In 2008, the internet service provider (ISP) known as McColo was identified as a major hub for malicious cyber activity. Security researchers from multiple companies, including Jose Nazario of Arbor Networks, discovered that McColo was hosting the command-and-control servers for a significant number of large botnets. These botnets were collectively responsible for distributing a substantial portion of the world’s spam emails.

The coordinated response to this threat did not involve illegally hacking back into the malicious servers. Instead, it was a collaborative effort focused on disrupting the infrastructure that enabled the botnets to operate. This event serves as a factual case study in what has been termed ‘acting in self-defense’ through coordinated, legal means.

Evidence and Coordination

Security researchers diligently gathered and compiled extensive evidence proving McColo’s role in hosting malicious infrastructure. This data demonstrated a direct link between the ISP’s servers and a massive volume of harmful internet traffic, including spam from the ‘McColo botnet’ and others. The assembled evidence was then presented to McColo’s upstream internet providers, the companies that provided McColo with its connection to the wider internet. These providers were Global Crossing and Hurricane Electric.

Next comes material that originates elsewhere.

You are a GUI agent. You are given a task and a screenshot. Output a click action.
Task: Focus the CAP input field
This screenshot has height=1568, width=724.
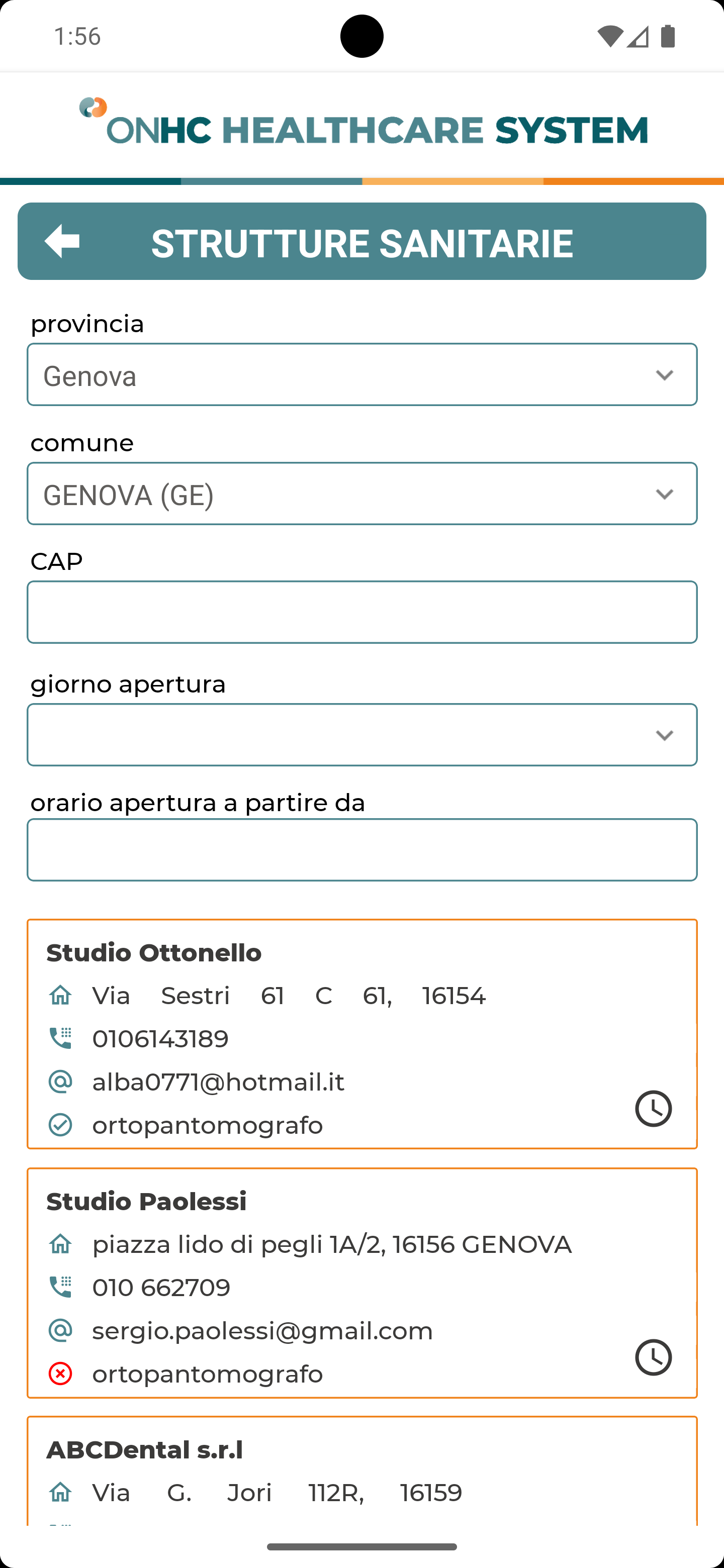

The Takedown and its Aftermath

Based on the compelling evidence provided by the security community, McColo’s upstream providers made the decision to act. In November 2008, they de-peered McColo, effectively severing its connection to the global internet. The impact was immediate and measurable. Following the disconnection, global spam volume dropped dramatically. Some security analysts reported a reduction of spam traffic by as much as two-thirds in the immediate aftermath of the takedown. This action demonstrated how cutting off a central point of control for botnets could have a significant and instantaneous effect on their operations.